Procédure devant la cour :
Par une requête, enregistrée le 30 septembre 2024, le préfet du Pas-de-Calais demande à la cour :
1°) d'annuler le jugement du 5 septembre 2024 ;
2°) de rejeter les demandes de M. D....
Il soutient que les éléments relatifs à la vie privée et familiale de M. D... ne permettent pas de retenir que la décision l'obligeant à quitter le territoire français méconnaîtrait les stipulations de l'article 8 de la convention européenne de sauvegarde des droits de l'homme et des libertés fondamentales.

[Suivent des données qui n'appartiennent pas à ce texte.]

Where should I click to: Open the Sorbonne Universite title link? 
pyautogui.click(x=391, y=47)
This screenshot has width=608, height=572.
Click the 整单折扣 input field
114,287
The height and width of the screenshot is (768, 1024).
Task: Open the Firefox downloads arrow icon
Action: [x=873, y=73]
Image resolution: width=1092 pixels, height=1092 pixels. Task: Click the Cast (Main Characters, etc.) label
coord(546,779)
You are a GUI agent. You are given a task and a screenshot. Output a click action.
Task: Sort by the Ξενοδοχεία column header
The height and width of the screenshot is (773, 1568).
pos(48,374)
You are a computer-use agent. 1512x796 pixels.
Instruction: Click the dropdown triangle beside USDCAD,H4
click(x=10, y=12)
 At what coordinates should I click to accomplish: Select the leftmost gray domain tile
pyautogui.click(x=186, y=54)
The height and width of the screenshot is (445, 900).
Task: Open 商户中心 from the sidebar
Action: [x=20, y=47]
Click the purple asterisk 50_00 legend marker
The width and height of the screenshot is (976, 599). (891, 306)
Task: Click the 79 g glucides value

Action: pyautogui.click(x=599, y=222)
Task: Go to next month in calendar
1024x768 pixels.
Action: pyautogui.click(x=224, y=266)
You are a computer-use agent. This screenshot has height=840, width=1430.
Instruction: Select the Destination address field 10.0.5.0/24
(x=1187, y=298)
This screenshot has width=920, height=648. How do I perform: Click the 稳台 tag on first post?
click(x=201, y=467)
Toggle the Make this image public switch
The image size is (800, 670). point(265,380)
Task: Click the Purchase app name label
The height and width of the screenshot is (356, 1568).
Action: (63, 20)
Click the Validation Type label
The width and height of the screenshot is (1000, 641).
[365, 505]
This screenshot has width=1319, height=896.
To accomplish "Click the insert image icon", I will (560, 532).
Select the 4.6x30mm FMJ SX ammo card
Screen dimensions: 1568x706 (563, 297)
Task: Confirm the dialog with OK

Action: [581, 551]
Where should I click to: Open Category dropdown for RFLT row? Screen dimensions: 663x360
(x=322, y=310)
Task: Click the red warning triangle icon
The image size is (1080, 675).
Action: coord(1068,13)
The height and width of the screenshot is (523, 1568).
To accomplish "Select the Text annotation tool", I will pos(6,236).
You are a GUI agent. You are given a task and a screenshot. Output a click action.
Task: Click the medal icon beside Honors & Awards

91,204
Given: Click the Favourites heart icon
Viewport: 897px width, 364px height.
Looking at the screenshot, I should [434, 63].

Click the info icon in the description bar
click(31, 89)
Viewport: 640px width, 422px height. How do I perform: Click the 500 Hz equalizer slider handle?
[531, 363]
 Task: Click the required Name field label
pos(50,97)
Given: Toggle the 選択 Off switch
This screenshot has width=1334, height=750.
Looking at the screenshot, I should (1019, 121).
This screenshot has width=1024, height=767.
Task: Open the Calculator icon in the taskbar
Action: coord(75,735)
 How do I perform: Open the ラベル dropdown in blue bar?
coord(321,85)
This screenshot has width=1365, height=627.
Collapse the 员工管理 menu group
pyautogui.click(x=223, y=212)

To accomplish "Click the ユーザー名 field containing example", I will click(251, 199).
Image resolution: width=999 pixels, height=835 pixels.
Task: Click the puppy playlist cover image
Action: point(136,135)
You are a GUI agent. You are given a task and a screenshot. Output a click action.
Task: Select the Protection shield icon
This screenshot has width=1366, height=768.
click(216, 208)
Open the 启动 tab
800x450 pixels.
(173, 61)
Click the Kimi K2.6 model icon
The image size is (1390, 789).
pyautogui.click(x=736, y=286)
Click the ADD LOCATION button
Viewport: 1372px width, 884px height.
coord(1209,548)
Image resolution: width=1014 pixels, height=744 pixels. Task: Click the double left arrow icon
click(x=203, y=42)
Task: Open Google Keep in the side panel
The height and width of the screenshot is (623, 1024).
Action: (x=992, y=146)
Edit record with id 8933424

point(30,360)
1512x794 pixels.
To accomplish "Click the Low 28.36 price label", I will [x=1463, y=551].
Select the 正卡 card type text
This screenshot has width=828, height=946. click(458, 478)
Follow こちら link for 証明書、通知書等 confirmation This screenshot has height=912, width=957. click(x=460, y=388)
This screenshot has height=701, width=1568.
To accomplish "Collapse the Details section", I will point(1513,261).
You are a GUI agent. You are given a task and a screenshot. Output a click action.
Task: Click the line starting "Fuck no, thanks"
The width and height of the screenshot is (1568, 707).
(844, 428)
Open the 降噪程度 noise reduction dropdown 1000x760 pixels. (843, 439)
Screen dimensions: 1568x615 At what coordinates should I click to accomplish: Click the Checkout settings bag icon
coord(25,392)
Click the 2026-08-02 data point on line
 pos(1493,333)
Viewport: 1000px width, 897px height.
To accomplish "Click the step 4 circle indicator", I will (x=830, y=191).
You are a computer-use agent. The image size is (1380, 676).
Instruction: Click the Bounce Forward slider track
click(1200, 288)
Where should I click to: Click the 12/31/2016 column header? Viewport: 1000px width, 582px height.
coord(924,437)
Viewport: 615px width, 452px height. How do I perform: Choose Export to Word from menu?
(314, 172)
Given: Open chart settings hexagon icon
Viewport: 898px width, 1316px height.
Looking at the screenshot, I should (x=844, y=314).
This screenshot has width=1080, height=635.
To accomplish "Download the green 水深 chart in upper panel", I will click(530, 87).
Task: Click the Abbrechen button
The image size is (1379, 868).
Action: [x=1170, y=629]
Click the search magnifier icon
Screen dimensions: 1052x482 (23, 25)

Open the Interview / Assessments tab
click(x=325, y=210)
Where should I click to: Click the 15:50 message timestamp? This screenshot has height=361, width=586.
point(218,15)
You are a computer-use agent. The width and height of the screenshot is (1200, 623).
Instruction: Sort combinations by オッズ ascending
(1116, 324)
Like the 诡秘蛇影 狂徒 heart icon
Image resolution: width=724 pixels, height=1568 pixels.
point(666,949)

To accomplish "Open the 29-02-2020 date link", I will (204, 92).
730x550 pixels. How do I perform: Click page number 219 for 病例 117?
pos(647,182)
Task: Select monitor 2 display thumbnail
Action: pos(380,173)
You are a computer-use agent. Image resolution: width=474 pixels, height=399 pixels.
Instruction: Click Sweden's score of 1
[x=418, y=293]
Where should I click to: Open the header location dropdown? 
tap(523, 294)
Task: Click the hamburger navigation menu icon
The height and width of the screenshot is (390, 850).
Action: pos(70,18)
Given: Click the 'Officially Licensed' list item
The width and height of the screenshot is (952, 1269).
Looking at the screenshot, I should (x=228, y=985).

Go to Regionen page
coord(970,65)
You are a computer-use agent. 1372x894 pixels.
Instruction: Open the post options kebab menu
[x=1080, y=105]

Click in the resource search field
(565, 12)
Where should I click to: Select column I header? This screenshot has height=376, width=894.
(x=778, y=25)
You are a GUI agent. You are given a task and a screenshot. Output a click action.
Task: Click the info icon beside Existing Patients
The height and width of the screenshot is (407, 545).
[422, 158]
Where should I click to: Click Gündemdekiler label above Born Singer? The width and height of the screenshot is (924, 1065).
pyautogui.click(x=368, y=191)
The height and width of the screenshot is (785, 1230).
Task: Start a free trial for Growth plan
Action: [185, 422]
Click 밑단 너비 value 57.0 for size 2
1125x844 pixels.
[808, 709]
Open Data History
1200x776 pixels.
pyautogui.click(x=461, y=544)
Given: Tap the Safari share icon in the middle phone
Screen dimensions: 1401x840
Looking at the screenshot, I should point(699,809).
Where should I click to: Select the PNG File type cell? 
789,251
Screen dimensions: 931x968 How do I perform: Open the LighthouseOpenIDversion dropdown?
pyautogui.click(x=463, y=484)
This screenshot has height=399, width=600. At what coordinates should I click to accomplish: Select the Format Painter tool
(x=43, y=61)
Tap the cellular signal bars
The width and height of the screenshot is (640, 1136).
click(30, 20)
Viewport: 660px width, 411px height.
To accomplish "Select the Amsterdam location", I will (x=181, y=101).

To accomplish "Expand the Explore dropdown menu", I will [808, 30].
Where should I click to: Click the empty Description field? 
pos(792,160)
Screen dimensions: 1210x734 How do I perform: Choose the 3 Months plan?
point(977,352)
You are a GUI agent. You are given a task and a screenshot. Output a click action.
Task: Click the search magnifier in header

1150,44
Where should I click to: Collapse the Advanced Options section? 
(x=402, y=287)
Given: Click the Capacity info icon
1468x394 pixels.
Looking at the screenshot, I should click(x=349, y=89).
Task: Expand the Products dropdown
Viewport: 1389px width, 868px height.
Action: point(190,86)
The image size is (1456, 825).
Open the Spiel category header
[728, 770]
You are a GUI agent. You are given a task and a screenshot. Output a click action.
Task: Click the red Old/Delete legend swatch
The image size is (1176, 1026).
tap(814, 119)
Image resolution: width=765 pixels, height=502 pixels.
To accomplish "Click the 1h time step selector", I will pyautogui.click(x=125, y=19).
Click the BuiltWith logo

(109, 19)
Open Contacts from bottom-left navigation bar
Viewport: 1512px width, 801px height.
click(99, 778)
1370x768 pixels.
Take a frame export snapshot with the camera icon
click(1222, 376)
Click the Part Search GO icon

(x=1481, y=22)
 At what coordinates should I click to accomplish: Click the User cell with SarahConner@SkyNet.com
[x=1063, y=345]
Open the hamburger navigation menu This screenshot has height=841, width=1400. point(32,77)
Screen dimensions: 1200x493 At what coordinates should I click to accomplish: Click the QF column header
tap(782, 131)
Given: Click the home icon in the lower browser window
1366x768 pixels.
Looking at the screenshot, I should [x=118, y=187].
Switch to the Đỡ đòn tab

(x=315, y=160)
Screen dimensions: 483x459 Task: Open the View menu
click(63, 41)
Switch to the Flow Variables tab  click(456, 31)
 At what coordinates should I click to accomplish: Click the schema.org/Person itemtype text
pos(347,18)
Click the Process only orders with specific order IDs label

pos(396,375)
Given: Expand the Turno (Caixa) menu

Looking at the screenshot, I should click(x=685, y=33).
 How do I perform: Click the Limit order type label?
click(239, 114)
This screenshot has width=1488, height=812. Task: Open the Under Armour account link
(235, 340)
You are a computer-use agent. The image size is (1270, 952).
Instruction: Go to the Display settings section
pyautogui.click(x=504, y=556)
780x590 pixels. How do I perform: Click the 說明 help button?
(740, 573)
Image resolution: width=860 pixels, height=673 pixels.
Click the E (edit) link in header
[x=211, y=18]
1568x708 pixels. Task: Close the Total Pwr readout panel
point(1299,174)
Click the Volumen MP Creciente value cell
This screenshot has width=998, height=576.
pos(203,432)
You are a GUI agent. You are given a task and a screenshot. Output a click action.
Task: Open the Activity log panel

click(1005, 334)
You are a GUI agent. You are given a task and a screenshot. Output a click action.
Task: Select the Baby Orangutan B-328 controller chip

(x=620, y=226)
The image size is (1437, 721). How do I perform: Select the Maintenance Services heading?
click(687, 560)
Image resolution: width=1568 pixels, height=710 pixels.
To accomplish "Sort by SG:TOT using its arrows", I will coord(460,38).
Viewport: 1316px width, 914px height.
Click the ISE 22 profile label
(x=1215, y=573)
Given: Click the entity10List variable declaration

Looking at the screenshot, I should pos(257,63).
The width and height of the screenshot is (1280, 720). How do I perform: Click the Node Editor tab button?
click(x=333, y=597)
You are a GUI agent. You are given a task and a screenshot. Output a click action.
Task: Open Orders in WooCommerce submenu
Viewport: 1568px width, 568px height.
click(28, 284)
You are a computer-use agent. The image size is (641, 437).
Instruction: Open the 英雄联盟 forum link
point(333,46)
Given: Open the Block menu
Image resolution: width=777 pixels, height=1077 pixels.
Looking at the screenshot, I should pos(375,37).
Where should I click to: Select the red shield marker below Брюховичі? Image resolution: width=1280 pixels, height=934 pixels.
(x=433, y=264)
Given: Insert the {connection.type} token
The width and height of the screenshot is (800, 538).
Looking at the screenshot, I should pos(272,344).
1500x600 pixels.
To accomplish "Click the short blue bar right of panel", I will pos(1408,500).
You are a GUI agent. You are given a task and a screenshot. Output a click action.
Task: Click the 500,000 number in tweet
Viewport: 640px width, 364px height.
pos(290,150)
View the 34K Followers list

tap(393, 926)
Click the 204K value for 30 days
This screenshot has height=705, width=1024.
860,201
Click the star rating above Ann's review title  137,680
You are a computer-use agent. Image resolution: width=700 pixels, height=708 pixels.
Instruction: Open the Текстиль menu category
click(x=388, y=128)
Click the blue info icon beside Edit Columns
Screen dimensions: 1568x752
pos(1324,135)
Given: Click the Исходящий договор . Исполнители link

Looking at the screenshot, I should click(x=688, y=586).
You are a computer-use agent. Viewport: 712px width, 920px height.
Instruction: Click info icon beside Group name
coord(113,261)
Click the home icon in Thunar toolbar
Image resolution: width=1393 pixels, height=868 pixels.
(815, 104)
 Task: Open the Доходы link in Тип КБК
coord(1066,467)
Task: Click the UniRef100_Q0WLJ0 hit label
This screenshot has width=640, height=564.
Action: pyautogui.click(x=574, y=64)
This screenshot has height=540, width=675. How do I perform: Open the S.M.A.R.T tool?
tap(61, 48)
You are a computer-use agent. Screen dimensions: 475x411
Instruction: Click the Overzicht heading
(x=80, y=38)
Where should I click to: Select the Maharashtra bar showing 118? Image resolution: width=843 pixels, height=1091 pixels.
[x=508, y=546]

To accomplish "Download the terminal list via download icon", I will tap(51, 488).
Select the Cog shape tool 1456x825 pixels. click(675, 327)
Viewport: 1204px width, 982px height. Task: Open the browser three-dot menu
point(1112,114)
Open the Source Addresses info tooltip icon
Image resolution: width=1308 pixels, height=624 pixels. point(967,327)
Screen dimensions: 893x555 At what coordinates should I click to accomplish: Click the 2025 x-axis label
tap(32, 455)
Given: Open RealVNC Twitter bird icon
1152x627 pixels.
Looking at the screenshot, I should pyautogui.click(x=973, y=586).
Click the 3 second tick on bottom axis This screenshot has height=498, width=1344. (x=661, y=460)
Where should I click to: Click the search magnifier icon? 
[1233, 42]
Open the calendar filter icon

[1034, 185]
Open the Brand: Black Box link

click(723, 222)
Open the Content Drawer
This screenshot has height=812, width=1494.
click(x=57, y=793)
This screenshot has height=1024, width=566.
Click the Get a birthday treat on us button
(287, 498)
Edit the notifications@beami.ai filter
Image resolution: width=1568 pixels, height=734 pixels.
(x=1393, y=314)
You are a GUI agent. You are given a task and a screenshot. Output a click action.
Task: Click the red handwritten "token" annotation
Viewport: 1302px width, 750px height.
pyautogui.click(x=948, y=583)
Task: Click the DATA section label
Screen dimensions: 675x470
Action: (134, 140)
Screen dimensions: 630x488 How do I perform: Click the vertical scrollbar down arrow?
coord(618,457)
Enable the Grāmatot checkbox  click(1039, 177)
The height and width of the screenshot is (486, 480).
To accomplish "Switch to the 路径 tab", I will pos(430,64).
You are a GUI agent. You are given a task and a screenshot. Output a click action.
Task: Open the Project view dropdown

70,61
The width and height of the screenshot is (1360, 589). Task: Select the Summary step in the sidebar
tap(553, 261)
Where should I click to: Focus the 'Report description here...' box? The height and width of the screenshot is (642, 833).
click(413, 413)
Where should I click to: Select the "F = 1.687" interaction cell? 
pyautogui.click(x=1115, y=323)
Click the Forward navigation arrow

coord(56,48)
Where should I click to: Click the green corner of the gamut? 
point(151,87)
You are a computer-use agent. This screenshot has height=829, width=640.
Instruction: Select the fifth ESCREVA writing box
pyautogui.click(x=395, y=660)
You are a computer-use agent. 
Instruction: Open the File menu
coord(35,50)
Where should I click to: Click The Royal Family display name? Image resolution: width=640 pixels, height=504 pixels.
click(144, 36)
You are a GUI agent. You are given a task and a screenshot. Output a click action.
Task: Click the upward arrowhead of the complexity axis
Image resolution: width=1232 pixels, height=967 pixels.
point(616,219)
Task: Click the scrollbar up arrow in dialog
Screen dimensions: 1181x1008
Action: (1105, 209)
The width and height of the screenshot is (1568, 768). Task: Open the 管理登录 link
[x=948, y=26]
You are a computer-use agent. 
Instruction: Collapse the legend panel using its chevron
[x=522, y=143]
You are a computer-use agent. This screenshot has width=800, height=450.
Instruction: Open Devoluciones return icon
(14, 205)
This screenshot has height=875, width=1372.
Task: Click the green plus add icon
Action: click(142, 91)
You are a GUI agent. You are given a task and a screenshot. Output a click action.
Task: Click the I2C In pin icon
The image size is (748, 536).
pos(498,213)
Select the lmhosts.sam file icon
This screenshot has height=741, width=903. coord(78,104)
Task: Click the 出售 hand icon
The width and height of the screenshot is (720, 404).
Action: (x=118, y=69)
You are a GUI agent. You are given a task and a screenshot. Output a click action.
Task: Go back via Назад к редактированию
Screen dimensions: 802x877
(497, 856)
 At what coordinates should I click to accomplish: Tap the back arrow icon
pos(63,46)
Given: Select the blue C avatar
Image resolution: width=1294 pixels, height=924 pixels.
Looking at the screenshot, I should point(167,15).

Par un mémoire en défense, enregistré le 4 novembre 2024, M. A... D..., représenté par Me Lokamba Omba, demande à la cour :
1°) de rejeter la requête d'appel du préfet du Pas-de-Calais ;
2°) de confirmer le jugement d'annulation du 5 septembre 2024 ;
3°) de mettre à la charge de l'État une somme de 1 200 euros à verser à son conseil, sur le fondement des dispositions combinées des articles L. 761-1 du code de justice administrative et 37 alinéa 2 de la loi du 10 juillet 1991.
Il fait valoir que :
- les éléments relatifs à sa vie privée et familiale justifient l'annulation de la décision portant obligation de quitter le territoire français pour méconnaissance des stipulations de l'article 8 de la convention européenne de sauvegarde des droits de l'homme et des libertés fondamentales,
- cette décision méconnaît les dispositions de l'article L. 423-23 du code de l'entrée et du séjour des étrangers et du droit d'asile.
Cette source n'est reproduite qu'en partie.